Learn R Programming

midr

The goal of ‘midr’ is to provide a model-agnostic method for interpreting and explaining black-box predictive models by creating a globally interpretable surrogate model. The package implements ‘Maximum Interpretation Decomposition’ (MID), a functional decomposition technique that finds an optimal additive approximation of the original model. This approximation is achieved by minimizing the squared error between the predictions of the black-box model and the surrogate model. The theoretical foundations of MID are described in Iwasawa & Matsumori (2025) [Forthcoming], and the package itself is detailed in Asashiba et al. (2025).

Installation

You can install the released version of midr from CRAN with:

install.packages("midr")

and the development version from GitHub with:

# install.packages("devtools")
devtools::install_github("ryo-asashi/midr")

Examples

In the following example, we fit a random forest model to the Boston dataset included in ISLR2, and then attempt to interpret it using the functions of midr.

# load required packages
library(midr)
library(ggplot2)
library(gridExtra)
library(ISLR2)
library(ranger)
theme_set(theme_midr())
# split the Boston dataset
data("Boston", package = "ISLR2")
set.seed(42)
idx <- sample(nrow(Boston), nrow(Boston) * .75)
train <- Boston[ idx, ]
valid <- Boston[-idx, ]
# fit a random forest model
rf <- ranger(medv ~ ., train, mtry = 5)
preds_rf <- predict(rf, valid)$predictions
cat("RMSE: ", weighted.loss(valid$medv, preds_rf))
#> RMSE:  3.351362

The first step is to create a MID model as a global surrogate of the target model using interpret().

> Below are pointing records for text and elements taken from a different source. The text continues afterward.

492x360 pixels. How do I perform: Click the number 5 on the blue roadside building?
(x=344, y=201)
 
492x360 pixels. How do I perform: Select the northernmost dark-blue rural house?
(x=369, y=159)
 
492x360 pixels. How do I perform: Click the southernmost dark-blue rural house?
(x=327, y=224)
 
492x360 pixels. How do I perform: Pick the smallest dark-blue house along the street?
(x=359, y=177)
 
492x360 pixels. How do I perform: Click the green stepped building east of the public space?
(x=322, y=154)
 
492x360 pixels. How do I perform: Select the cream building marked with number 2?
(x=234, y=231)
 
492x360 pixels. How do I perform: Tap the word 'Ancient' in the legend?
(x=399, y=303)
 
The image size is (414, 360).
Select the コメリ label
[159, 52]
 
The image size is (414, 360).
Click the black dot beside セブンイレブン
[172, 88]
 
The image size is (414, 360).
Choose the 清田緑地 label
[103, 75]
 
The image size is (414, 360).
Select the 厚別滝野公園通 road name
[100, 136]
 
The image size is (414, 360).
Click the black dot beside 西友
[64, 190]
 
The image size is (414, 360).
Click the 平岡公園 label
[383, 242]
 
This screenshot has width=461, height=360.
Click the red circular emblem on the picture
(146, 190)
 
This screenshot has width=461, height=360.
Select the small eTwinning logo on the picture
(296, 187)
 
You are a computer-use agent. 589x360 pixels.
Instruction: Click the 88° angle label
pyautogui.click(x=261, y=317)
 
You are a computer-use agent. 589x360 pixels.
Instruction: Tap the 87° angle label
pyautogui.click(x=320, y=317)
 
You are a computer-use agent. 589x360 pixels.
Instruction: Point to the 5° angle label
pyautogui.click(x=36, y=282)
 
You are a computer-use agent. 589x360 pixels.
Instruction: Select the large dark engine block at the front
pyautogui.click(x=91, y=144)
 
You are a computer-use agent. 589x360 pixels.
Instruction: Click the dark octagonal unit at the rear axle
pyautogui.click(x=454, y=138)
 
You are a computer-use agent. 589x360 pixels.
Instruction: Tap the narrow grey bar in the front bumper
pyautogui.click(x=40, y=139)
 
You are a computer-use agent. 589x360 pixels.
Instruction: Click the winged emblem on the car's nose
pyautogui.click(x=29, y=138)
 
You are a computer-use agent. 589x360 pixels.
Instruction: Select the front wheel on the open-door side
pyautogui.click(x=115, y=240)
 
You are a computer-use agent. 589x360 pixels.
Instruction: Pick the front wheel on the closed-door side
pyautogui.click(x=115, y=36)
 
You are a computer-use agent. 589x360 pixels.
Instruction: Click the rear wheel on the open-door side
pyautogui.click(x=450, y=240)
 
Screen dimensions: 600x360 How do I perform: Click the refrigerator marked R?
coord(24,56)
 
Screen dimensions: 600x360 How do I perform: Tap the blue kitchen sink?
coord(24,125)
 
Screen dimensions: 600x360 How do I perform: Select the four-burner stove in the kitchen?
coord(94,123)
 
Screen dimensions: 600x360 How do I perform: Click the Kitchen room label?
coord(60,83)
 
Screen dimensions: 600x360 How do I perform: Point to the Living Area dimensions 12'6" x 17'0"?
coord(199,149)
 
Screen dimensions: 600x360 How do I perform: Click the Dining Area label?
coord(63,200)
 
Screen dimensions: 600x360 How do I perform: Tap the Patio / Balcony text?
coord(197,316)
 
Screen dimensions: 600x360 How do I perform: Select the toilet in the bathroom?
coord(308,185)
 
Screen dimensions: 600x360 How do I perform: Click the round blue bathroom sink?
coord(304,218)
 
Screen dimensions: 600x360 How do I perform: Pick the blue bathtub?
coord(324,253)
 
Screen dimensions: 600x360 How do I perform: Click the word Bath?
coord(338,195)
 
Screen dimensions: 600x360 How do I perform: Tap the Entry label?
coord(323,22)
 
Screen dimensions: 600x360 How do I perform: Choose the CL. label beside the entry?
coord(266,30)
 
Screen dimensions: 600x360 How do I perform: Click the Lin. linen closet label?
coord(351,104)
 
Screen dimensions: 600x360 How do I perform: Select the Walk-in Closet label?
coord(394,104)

# fit a two-dimensional MID model
mid <- interpret(medv ~ .^2, train, rf, lambda = .1)
mid
#> 
#> Call:
#> interpret(formula = yhat ~ .^2, data = train, model = rf, lambda = 0.1)
#> 
#> Model Class: ranger
#> 
#> Intercept: 22.446
#> 
#> Main Effects:
#> 12 main effect terms
#> 
#> Interactions:
#> 66 interaction terms
#> 
#> Uninterpreted Variation Ratio: 0.016249
preds_mid <- predict(mid, valid)
cat("RMSE: ", weighted.loss(preds_rf, preds_mid))
#> RMSE:  1.106763
cat("RMSE: ", weighted.loss(valid$medv, preds_mid))
#> RMSE:  3.306072

To visualize the main and interaction effects of the variables, apply ggmid() or plot() to the fitted MID model.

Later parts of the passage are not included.